El fenómeno del nearshoring se consolida como uno de los motores económicos más importantes para México en 2026, impulsando una ola de inversión extranjera principalmente en estados del norte del país. Empresas internacionales están trasladando operaciones hacia territorio mexicano para reducir costos logísticos y aprovechar la cercanía con Estados Unidos.
Este proceso ha generado una creciente demanda de parques industriales, infraestructura logística y mano de obra especializada. Entidades como Nuevo León, Coahuila y Chihuahua se han convertido en polos estratégicos, atrayendo proyectos en sectores como manufactura avanzada, tecnología y automotriz.
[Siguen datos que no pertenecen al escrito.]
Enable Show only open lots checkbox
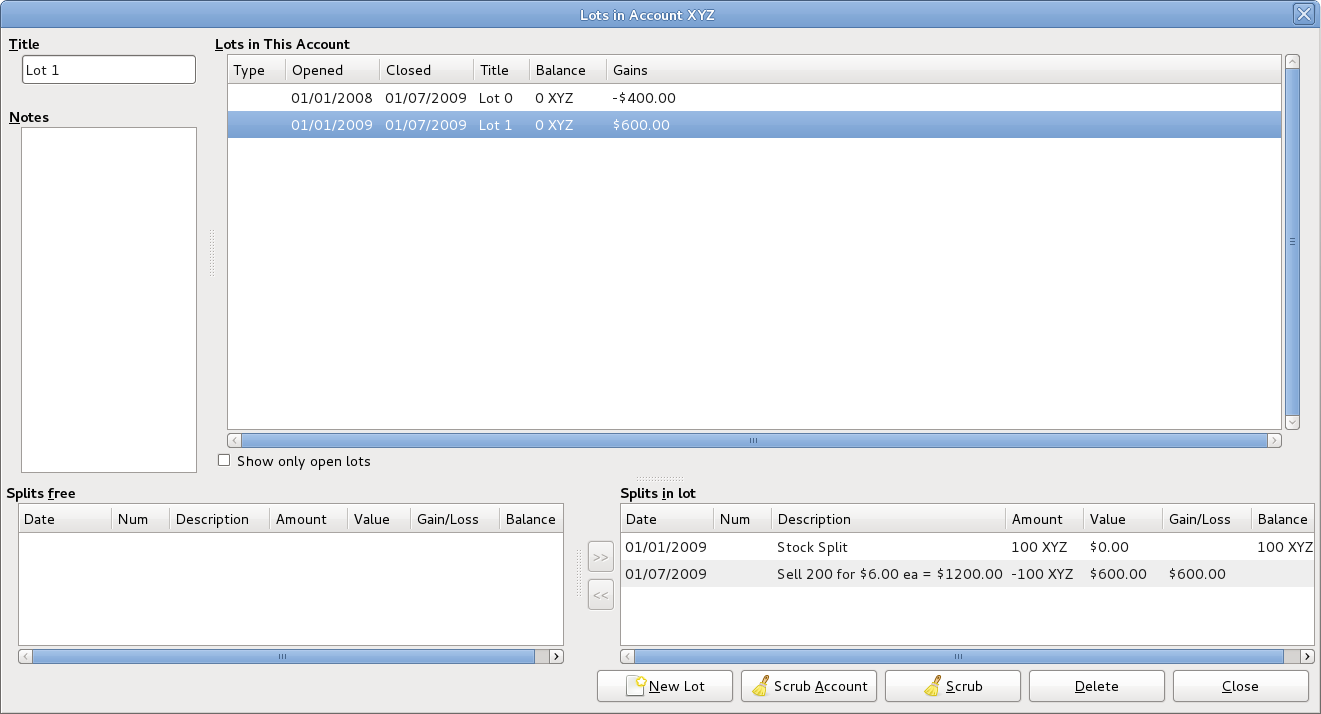The image size is (1321, 714). [224, 461]
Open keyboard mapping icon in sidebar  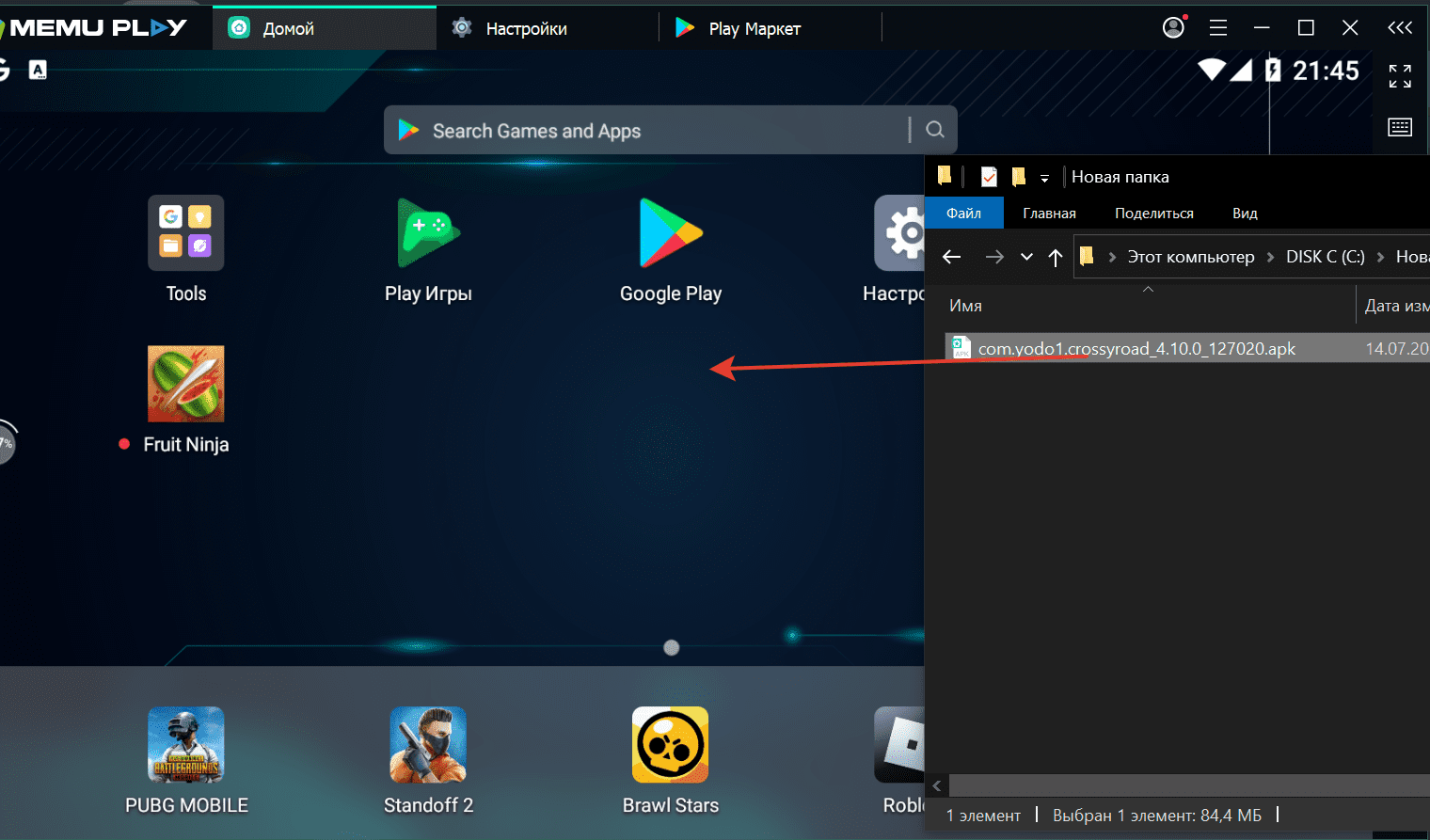tap(1400, 127)
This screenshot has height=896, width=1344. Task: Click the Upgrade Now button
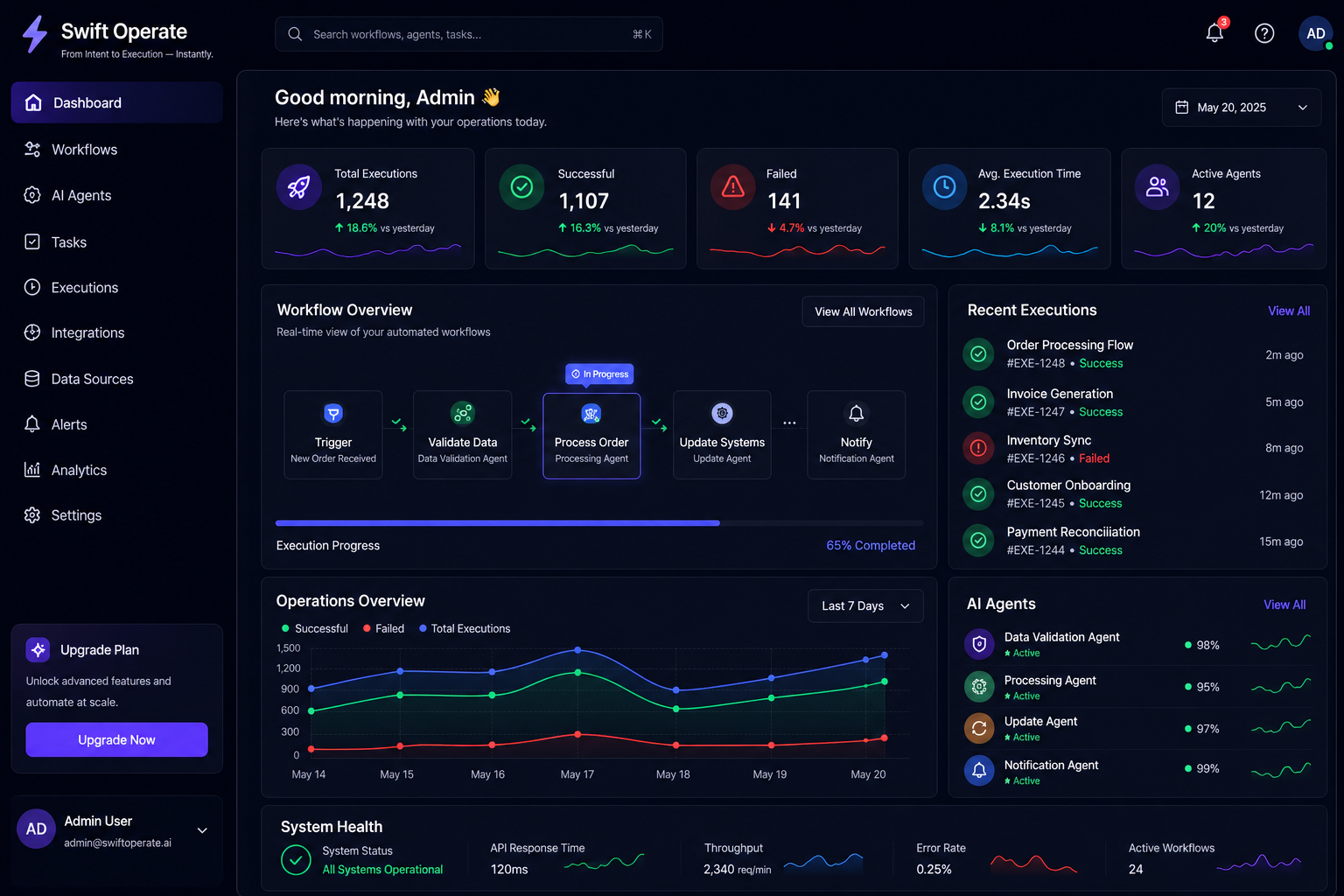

Además del impacto económico, el nearshoring está transformando la dinámica laboral y urbana en estas regiones, con la creación de empleos y el desarrollo de nuevas zonas industriales. Sin embargo, también plantea desafíos en materia de infraestructura, suministro energético, vivienda y capacitación laboral.
Analistas coinciden en que México se encuentra en una posición privilegiada dentro de las cadenas globales de suministro, pero advierten que el aprovechamiento pleno de esta oportunidad dependerá de políticas públicas que acompañen el crecimiento, garantizando sostenibilidad y competitividad a largo plazo.